Remove the limit. Worst case, we have to A) bump timeouts in the future B)
put the limits back in C) come up with a new paradigm for verifying test
quality in a non-deterministic process
On Tue, Mar 10, 2020 at 8:58 PM Dan Smith wrote:
> I checked, and 1% of our last 500 commits touched more than 30 tests. Of
> those 1%, over half touched more than 100 tests. So I'd guess somewhere
> around .5% of prs will fall under the proposed changes.
>
> My preference would be to just raise the threshold given that we already
> raised the timeout. That'll catch 99% of prs without making test
> refactoring and cleanups that touch many tests hard.
>
> But, I'm ok with removing the limit if people really feel that a manual
> override process is better for that 1%.
>
> -Dan
> On Tue, Mar 10, 2020, 4:33 PM Owen Nichols wrote:
>
> > To recap, the original question was: should we change StressNewTest to
> > pass ONLY if it is able to successfully run all new/changed tests 50
> times
> > (eliminating the existing loophole exempting PRs that touch 25 or more
> > files)?
> >
> > So far a handful of people have expressed support, but many have
> > questions/concerns:
> > - One concern was mis-counting of test files touched. As of today this
> is
> > now fixed.
> > - A big concern was that it might become more difficult to pass all
> > required PR checks.
> > - Another concern was that the current timeout of 6 hours might be too
> > high / too low.
> > - An alternative was suggested to keep the loophole but maybe increase
> the
> > threshold required to get the free pass.

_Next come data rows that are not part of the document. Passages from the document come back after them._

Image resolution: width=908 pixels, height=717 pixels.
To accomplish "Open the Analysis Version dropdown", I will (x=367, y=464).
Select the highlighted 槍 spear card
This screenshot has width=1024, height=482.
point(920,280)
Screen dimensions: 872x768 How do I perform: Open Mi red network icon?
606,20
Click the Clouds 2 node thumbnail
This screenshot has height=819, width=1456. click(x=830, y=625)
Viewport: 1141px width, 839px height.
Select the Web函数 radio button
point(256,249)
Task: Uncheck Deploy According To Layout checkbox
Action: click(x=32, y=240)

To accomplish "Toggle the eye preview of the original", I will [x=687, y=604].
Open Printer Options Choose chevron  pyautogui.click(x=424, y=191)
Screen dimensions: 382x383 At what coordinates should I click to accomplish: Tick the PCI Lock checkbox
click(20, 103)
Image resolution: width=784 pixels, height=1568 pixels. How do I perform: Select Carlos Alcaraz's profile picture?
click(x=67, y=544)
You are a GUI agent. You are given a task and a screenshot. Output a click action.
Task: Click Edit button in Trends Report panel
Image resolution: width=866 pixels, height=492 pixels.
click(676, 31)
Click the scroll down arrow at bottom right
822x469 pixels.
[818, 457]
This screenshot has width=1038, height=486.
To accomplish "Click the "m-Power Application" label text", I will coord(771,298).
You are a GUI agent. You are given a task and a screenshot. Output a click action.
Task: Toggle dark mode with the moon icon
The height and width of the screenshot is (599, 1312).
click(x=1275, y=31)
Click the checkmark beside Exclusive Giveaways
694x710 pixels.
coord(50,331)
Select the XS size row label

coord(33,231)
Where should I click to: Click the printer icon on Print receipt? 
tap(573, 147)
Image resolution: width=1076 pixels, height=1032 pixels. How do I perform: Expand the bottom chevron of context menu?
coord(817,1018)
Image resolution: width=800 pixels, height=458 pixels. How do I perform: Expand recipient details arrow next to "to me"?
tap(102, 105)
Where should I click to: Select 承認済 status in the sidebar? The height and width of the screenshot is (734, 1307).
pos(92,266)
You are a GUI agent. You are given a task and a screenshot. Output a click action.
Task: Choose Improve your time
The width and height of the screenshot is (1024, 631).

> > - If we’re going to raise the bar on any required PR check, maybe we
> > should consider making it non-required.
> >
> > Let’s extend the comment period until the end of next week (Friday Mar
> 20)
> > in hopes of converging on a solution everybody is happy with (even if it
> > isn’t what was originally proposed).
> >
> >
> > > On Mar 6, 2020, at 4:51 PM, Donal Evans wrote:
> > >
> > > With fairly apt timing, we've recently had a PR merged (
> > > https://github.com/apache/geode/pull/4745) that introduced a test that
> > has
> > > resulted in fairly consistently flaky failures in the pipeline (JIRA
> > > ticket:
> https://issues.apache.org/jira/projects/GEODE/issues/GEODE-7843
> > ).
> > > The PR was quite large and touched/created a lot of tests, so
> > StressNewTest
> > > never ran on it:
> > > https://concourse.apachegeode-ci.info/builds/136784#L5e3ac3fc:2. Given
> > how
> > > frequently the test is failing in the pipeline (11 failures on various
> > > IntegrationTest jobs over the past 6 commits), it seems very likely
> that
> > > had StressNewTest been allowed to run, this issue would have been
> caught
> > at
> > > the PR stage and could have been remedied then, instead of resulting
> in a
> > > nearly constantly red pipeline.
> > >
> > > I've already given my +1 to this proposal, but this situation has
> > prompted
> > > me to make it a +2.
> > >
> > > On Fri, Mar 6, 2020 at 1:46 PM Donal Evans wrote:
> > >
> > >> With fairly apt timing, we've recently had a PR merged (
> > >> https://github.com/apache/geode/pull/4745) that introduced a test
> that
> > >> has resulted in fairly consistently flaky failures in the pipeline
> (JIRA
> > >> ticket:
> https://issues.apache.org/jira/projects/GEODE/issues/GEODE-7843
> > ).
> > >> The PR was quite large and touched/created a lot of tests, so
> > StressNewTest
> > >> never ran on it:
> > >> https://concourse.apachegeode-ci.info/builds/136784#L5e3ac3fc:2.
> Given
> > >> how frequently the test is failing in the pipeline (11 failures on
> > various
> > >> IntegrationTest jobs over the past 6 commits), it seems very likely
> that
> > >> had StressNewTest been allowed to run, this issue would have been
> > caught at
> > >> the PR stage and could have been remedied then, instead of resulting
> in
> > a
> > >> nearly constantly red pipeline.
> > >>
> > >> I've already given my +1 to this proposal, but this situation has
> > prompted
> > >> me to make it a *+1*.
> > >>
> > >> On Tue, Mar 3, 2020 at 2:08 PM Anilkumar Gingade >
> > >> wrote:
> > >>
> > >>> The stress test is to identify the flaky-ness within the test; and
> > >>> assuming
> > >>> any changes to the test may have introduced the flaky-ness.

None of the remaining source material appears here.